そうだ、メンチカツ。特に好物というわけではないが、時々ふと食べたくなることがある。
小さいころ、母がポテトコロッケ派で、メンチカツが並ぶことはまずなかった。
そのせいか、大人になってもどこか注文するのに後ろめたい気がしていた。夫もおそらく母と同じ好みだ。
「えーと、じゃメンチカツ」
だからなにか?という雰囲気を漂わせて注文する。笑
ところが大将は「あぁぁ」と少し残念そうな顔をした。
「あのね、これ本当は2個セットなんだけど、今1個しか…」
大将の話にかぶせるように、隣の1人で来ている友(すでに友)が、「ごめーん!私がさっき1個だけ揚げてもらったの」と笑う。
「ひとつしかいらないってこの人わがまま言うからさ。明日定休日だから、少ししか仕込んでなくてごめんね。1個しかないけどよかったら」
かくして、その日最後のメンチカツがやってきた。おそらく10年ぶりぐらいだ。
![](https://assets.st-note.com/img/1700089338682-cS6pflTmAY.jpg?width=1200)
マヨネーズがかかっている
マヨネーズを好まないところも夫と母は似ている
こうしているあいだに、2人組の1人が静かになったなと思ったら舟を漕ぎだした。
さっき自転車で来たって言ってたけど…
「だいじょうぶ、もうすぐ起きるから。いつもだいたいこうなの」

_取り組む課題_
**a.** メンチカツの文章のうち、「大将の話にかぶせるように、隣」から「かくして、その日最後のメンチカツがやってきた。おそらく10年ぶりぐらいだ。」までのすべてを一字も変えずに書き写してください。
**b.** メンチカツの文章に出てくる食べ物と調味料の名前を、漏れなく挙げること。
**c.** メンチカツの文章を、最後の一文の後から書き継ぐこと。
ここからの項目は、メンチカツの文章とは無関係である。

_記録情報_
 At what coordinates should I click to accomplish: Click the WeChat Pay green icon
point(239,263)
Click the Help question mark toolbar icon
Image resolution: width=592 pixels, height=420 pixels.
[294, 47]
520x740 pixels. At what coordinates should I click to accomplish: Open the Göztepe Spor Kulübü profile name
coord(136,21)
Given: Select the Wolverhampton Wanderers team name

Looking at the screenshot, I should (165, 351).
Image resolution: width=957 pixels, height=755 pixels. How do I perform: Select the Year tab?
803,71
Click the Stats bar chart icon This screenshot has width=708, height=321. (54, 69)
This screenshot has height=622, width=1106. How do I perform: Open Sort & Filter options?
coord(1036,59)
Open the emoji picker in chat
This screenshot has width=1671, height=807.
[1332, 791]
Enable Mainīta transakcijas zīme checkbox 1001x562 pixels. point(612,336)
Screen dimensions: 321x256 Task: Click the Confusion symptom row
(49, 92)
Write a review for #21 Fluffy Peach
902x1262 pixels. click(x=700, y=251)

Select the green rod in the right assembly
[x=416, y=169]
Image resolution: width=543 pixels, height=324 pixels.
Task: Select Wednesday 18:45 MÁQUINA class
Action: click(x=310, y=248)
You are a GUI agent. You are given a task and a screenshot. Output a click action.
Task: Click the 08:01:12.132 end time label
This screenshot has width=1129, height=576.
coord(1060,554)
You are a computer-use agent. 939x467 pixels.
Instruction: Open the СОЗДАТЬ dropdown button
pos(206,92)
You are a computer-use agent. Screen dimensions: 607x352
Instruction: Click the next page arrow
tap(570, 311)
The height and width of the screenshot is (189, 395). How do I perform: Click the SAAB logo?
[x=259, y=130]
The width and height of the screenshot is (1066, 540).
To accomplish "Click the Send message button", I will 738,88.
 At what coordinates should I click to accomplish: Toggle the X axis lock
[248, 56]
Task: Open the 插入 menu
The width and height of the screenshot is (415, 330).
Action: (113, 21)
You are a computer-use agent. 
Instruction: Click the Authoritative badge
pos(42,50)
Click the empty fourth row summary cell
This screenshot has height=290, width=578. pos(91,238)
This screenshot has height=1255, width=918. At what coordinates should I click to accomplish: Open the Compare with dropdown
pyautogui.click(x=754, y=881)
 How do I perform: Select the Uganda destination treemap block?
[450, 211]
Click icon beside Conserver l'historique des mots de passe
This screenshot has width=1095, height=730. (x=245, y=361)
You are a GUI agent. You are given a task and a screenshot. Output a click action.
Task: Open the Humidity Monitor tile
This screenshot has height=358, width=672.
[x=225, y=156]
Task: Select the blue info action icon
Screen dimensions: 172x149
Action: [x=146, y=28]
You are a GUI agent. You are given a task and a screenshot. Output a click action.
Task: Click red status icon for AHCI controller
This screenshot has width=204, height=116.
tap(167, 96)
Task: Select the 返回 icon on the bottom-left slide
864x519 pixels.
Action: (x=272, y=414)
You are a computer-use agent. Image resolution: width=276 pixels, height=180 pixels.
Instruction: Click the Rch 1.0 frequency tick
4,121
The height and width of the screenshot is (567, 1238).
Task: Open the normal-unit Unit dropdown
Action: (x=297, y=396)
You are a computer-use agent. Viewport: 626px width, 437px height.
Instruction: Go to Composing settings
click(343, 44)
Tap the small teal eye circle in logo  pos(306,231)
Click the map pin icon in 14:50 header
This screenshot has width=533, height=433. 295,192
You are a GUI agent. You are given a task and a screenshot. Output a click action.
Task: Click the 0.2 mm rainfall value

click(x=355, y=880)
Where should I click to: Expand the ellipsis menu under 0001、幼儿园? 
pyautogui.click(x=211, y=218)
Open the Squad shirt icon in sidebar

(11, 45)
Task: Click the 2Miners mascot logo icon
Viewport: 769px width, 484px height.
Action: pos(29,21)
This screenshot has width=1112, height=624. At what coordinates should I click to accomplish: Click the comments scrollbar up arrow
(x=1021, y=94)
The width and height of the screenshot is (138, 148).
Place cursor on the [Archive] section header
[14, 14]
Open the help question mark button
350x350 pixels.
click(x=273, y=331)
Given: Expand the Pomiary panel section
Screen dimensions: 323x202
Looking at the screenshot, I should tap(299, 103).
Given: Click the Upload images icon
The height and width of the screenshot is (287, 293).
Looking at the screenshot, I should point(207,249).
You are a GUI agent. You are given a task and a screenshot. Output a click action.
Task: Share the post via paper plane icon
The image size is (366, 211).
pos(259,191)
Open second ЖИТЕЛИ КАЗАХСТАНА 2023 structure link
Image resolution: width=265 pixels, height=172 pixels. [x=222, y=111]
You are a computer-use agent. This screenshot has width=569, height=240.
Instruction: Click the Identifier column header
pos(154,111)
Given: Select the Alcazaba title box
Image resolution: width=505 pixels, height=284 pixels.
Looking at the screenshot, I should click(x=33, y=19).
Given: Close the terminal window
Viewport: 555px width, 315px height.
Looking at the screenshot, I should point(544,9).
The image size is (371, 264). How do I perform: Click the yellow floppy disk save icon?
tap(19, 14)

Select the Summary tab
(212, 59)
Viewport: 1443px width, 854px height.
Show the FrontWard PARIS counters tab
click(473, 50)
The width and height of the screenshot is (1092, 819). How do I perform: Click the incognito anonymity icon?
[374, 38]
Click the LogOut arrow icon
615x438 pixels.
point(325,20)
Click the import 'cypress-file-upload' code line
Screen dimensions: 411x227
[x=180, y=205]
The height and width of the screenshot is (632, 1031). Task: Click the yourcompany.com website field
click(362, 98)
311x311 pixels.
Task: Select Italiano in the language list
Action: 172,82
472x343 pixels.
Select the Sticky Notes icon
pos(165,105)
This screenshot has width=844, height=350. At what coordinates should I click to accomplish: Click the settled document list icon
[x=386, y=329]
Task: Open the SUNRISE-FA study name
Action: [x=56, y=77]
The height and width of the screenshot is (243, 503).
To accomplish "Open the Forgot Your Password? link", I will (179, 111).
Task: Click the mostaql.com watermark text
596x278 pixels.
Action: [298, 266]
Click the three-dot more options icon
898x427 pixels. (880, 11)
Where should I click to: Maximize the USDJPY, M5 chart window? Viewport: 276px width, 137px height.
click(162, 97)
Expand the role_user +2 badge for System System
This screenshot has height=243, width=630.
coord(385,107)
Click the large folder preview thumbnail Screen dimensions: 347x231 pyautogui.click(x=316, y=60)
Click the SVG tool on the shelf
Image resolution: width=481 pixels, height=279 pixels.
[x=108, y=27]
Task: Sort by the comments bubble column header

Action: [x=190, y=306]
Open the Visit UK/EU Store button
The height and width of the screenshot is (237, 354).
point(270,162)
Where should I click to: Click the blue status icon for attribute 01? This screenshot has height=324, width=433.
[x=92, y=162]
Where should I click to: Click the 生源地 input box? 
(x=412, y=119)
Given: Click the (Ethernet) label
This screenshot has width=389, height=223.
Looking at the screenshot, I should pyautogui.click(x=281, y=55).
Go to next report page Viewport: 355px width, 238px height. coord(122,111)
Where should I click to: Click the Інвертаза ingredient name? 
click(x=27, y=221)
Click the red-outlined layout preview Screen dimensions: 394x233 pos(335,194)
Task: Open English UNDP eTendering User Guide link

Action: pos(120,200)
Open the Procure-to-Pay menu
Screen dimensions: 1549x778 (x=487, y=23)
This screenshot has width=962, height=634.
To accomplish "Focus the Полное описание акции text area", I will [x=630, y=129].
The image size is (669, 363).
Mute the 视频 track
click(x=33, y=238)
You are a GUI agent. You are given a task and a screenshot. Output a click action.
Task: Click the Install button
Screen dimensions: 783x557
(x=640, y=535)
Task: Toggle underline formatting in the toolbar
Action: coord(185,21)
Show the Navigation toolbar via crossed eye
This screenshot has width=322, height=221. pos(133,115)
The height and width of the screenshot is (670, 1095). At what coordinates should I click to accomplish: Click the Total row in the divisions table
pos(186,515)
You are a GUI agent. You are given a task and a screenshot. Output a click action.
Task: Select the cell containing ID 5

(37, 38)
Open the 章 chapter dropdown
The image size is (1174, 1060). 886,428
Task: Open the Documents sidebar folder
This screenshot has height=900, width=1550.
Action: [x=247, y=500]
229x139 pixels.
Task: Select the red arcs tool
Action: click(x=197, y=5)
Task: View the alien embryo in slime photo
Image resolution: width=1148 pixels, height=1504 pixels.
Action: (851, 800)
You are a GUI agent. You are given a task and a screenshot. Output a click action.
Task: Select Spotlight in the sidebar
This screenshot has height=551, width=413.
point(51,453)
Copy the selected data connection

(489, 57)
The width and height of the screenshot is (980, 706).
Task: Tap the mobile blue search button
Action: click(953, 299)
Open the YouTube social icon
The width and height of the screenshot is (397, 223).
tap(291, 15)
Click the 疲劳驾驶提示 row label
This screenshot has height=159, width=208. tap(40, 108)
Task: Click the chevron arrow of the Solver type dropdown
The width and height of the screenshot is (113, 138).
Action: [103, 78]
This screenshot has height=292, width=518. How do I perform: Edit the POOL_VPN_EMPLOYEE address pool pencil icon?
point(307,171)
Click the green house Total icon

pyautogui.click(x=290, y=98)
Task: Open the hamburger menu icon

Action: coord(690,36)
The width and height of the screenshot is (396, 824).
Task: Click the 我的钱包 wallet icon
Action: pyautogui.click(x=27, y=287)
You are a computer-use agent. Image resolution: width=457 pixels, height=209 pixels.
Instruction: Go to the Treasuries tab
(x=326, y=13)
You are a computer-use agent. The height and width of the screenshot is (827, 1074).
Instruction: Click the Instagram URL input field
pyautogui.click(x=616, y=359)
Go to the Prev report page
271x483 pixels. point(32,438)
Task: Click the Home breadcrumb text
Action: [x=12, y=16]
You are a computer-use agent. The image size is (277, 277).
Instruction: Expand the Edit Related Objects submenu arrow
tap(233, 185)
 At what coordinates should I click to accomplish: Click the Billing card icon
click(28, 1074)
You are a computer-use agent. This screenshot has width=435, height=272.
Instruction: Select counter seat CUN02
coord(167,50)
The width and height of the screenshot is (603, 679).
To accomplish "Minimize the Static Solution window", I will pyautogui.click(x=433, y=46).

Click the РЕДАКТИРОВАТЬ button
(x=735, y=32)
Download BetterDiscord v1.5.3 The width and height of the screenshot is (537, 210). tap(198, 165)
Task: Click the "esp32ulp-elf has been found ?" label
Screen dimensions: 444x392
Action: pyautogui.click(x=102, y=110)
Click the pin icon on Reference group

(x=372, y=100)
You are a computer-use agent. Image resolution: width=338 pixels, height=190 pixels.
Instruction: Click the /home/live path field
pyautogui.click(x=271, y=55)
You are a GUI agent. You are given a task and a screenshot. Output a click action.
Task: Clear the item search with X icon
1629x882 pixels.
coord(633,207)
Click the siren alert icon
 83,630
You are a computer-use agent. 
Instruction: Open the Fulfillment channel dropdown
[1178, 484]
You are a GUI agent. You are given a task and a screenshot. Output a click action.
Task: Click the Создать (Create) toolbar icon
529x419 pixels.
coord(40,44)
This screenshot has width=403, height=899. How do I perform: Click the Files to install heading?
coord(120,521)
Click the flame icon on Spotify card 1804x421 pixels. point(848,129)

_結果_
**a.**
大将の話にかぶせるように、隣の1人で来ている友(すでに友)が、「ごめーん!私がさっき1個だけ揚げてもらったの」と笑う。
「ひとつしかいらないってこの人わがまま言うからさ。明日定休日だから、少ししか仕込んでなくてごめんね。1個しかないけどよかったら」
かくして、その日最後のメンチカツがやってきた。おそらく10年ぶりぐらいだ。

**b.** メンチカツ、ポテトコロッケ、マヨネーズ

**c.**
なかなかワイルドだ。
そこへまた女性が1人やってくる。きゅっと少しずつ席を詰めてカウンターへ招き入れる。
彼女もご近所さんで、老舗の若女将らしい。
「今日も忙しかったー!お腹すいた」と、お造りで一杯始める。あとでご主人も来るというので、私たちはそこでお暇して席を空けることにした。
「ありがとう、楽しかったです。今週もみなさんがんばって!」
「りょーかい!よい旅を!」
正直なところ、こういう店はちょっと苦手、という方も多いと思う。
私も最初は若干「うわ…」となった。
でも、「これが食べたい」と言って、それをそばで作ってくれる人がいる。
ここをホームとする人、一夜だけやってきて通り過ぎていく人、それぞれの物語を抱えながらお互いにさらっとエールを送り合う隣人のいたこの店に浸った時間を、私は人生の陽だまりのように感じている。